Ces lavoirs, constitués de plusieurs gros blocs de granit ajustés, sont remarquables. Lieux publics, ils servaient à laver et/ou rincer le linge.

Lavoir de Villeneuve

Ce lavoir est alimenté avec de l’eau chaude sulfureuse et est encore utilisé par des lavandières contemporaines. Il est situé après le rond-point sur la route de Dorres. Laissez-vous guider par l’odeur de soufre si particulière.

Lavoir d’Angoustrine

Situé sur la nationale au centre du village, ce lavoir n’est pas alimenté en eau chaude ; l’été c’est l’eau de la rivière de l’Angoustrine qui l’alimente.

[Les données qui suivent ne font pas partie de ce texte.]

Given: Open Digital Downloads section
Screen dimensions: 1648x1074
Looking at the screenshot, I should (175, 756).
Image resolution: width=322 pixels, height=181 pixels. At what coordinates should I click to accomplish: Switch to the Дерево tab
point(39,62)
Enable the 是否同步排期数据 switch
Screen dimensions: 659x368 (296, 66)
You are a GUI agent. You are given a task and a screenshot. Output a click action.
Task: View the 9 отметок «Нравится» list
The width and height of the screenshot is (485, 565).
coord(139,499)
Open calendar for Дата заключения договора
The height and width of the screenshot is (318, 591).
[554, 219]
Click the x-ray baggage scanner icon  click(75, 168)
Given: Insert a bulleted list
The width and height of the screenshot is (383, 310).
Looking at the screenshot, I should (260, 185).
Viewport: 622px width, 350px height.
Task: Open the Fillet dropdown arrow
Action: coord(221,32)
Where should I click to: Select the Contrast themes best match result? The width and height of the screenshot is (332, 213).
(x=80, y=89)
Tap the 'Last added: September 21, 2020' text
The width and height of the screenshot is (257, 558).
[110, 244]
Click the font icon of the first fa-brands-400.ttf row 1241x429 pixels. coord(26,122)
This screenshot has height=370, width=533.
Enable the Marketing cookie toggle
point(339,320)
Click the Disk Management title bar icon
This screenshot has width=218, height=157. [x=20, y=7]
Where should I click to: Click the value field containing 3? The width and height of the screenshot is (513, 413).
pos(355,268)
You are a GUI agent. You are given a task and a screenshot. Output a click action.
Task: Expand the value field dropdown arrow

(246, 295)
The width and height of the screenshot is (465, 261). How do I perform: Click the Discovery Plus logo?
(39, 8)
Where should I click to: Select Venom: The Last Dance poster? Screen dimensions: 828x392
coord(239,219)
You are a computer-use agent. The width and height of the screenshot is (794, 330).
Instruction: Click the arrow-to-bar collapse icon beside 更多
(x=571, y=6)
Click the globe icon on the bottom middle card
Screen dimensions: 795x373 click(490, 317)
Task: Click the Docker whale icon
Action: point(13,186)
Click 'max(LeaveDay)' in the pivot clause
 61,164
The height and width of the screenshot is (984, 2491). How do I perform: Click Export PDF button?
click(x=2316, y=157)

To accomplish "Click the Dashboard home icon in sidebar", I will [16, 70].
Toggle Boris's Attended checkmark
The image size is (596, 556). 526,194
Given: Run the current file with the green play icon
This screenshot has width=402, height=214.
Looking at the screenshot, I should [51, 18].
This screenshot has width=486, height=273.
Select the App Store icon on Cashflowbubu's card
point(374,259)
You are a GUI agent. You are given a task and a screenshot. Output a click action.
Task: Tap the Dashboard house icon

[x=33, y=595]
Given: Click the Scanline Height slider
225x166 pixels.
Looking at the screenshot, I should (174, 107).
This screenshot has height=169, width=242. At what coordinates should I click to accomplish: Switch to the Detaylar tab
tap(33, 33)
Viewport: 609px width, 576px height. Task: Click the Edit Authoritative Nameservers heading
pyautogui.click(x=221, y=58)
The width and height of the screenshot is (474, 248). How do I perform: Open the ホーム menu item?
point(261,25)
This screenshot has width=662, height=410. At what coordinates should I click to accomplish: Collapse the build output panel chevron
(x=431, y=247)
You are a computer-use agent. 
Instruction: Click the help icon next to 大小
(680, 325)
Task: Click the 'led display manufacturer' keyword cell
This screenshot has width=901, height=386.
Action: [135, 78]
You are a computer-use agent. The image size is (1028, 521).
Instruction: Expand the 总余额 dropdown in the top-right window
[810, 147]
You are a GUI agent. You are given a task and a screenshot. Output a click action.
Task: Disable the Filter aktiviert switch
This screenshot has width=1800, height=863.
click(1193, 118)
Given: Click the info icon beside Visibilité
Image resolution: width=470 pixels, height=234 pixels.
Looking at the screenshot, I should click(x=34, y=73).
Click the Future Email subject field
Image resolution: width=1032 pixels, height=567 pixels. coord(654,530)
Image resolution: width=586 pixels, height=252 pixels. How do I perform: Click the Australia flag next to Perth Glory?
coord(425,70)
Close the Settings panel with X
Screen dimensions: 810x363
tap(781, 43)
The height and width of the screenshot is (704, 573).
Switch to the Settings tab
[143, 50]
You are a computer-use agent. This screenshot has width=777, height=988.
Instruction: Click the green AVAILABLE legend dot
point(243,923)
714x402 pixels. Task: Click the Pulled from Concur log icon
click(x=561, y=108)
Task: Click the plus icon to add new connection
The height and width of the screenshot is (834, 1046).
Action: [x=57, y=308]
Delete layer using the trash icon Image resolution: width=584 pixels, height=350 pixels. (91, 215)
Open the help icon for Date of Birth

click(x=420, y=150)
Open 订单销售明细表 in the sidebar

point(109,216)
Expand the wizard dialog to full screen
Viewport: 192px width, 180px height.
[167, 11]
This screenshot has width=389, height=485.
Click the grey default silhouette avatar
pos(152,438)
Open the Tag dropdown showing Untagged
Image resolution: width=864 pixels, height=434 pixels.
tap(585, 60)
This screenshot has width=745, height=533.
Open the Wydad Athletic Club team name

Les Fontaines et Abreuvoirs

De nombreux abreuvoirs sont visibles dans les rues de notre village, ils servaient par le passé à y faire boire les animaux, aujourd’hui certains ont été transformés en jardinières ou en coins de détente.

Fontaine de Villeneuve et son abreuvoir sur la place de l’église de Villeneuve

Abreuvoir de la Part petita en bordure de la D618 à l’entrée du village en venant de Targasonne, encore fonctionnel

Abreuvoir dans le vieux village d’Angoustrine

Abreuvoir dans le vieux village d’Angoustrine rue del sabater

Abreuvoir du village d’Angoustrine en bordure de la D618 à côté du lavoir

Le Monument aux morts

Il a été inauguré en 1924. Il était placé originellement entre la sortie de l’église et la route départementale, puis fut déplacé en 2019 sur son lieu actuel.

Les Bornes frontalières
Situées entre Angoustrine-Villeneuve-des-Escaldes et l’Enclave de Llívia.

Tout commence en 1659, avec le Traité des Pyrénées qui met fin à une guerre de 30 ans. Il fut signé sur l’île des Faisans, au milieu de la Bidassoa, entre Mazarin, ministre du roi de France Louis XIV, et Don Luis de Haro, premier ministre du roi d’Espagne Philippe IV. Le traité ne contenait aucun règlement de délimitation, ce n’est que deux siècles plus tard que le tracé de la frontière devient définitif. C’est le traité du 26 Mai 1866 (de la vallée d’Andorre à la Méditerranée) qui fixe les limites. L’Enclave de Llívia en Cerdagne française est délimitée par 45 bornes frontières.